== THE PROBLEM ==
Every record below needs to be retyped exactly as it appears.

· · ·

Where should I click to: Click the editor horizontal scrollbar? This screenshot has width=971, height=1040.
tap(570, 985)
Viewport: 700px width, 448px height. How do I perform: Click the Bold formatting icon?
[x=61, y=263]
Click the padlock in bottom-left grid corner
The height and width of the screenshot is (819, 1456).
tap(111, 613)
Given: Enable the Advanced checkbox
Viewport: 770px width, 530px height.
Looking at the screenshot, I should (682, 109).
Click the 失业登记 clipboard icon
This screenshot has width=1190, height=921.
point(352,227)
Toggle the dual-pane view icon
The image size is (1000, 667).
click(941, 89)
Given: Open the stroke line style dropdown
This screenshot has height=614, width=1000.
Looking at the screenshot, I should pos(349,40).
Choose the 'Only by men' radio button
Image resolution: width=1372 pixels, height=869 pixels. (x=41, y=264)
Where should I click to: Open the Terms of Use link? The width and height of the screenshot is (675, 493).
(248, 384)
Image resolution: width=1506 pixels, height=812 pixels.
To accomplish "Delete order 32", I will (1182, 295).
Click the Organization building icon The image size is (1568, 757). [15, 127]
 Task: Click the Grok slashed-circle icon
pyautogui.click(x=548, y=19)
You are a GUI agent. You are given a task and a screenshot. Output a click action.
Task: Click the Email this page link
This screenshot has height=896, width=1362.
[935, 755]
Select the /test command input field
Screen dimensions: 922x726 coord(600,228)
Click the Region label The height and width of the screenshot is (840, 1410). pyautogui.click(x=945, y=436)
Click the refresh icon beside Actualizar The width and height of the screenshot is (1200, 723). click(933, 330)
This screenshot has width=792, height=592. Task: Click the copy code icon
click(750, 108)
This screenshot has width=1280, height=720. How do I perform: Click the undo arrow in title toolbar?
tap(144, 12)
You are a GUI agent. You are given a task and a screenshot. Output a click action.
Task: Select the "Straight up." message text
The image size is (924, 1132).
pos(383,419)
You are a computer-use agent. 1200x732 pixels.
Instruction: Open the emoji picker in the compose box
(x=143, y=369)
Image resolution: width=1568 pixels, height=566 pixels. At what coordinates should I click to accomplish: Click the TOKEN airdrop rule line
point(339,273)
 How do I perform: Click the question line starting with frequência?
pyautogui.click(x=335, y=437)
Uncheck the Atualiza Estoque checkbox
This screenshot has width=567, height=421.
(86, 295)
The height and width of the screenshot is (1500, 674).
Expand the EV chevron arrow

· · ·

== ANSWER ==
Where should I click to: Click the editor horizontal scrollbar? This screenshot has width=971, height=1040.
tap(570, 985)
Viewport: 700px width, 448px height. How do I perform: Click the Bold formatting icon?
[x=61, y=263]
Click the padlock in bottom-left grid corner
The height and width of the screenshot is (819, 1456).
tap(111, 613)
Given: Enable the Advanced checkbox
Viewport: 770px width, 530px height.
Looking at the screenshot, I should (682, 109).
Click the 失业登记 clipboard icon
This screenshot has width=1190, height=921.
point(352,227)
Toggle the dual-pane view icon
The image size is (1000, 667).
click(941, 89)
Given: Open the stroke line style dropdown
This screenshot has height=614, width=1000.
Looking at the screenshot, I should pos(349,40).
Choose the 'Only by men' radio button
Image resolution: width=1372 pixels, height=869 pixels. (x=41, y=264)
Where should I click to: Open the Terms of Use link? The width and height of the screenshot is (675, 493).
(248, 384)
Image resolution: width=1506 pixels, height=812 pixels.
To accomplish "Delete order 32", I will (1182, 295).
Click the Organization building icon The image size is (1568, 757). [15, 127]
 Task: Click the Grok slashed-circle icon
pyautogui.click(x=548, y=19)
You are a GUI agent. You are given a task and a screenshot. Output a click action.
Task: Click the Email this page link
This screenshot has height=896, width=1362.
[935, 755]
Select the /test command input field
Screen dimensions: 922x726 coord(600,228)
Click the Region label The height and width of the screenshot is (840, 1410). pyautogui.click(x=945, y=436)
Click the refresh icon beside Actualizar The width and height of the screenshot is (1200, 723). click(933, 330)
This screenshot has width=792, height=592. Task: Click the copy code icon
click(750, 108)
This screenshot has width=1280, height=720. How do I perform: Click the undo arrow in title toolbar?
tap(144, 12)
You are a GUI agent. You are given a task and a screenshot. Output a click action.
Task: Select the "Straight up." message text
The image size is (924, 1132).
pos(383,419)
You are a computer-use agent. 1200x732 pixels.
Instruction: Open the emoji picker in the compose box
(x=143, y=369)
Image resolution: width=1568 pixels, height=566 pixels. At what coordinates should I click to accomplish: Click the TOKEN airdrop rule line
point(339,273)
 How do I perform: Click the question line starting with frequência?
pyautogui.click(x=335, y=437)
Uncheck the Atualiza Estoque checkbox
This screenshot has width=567, height=421.
(86, 295)
The height and width of the screenshot is (1500, 674).
Expand the EV chevron arrow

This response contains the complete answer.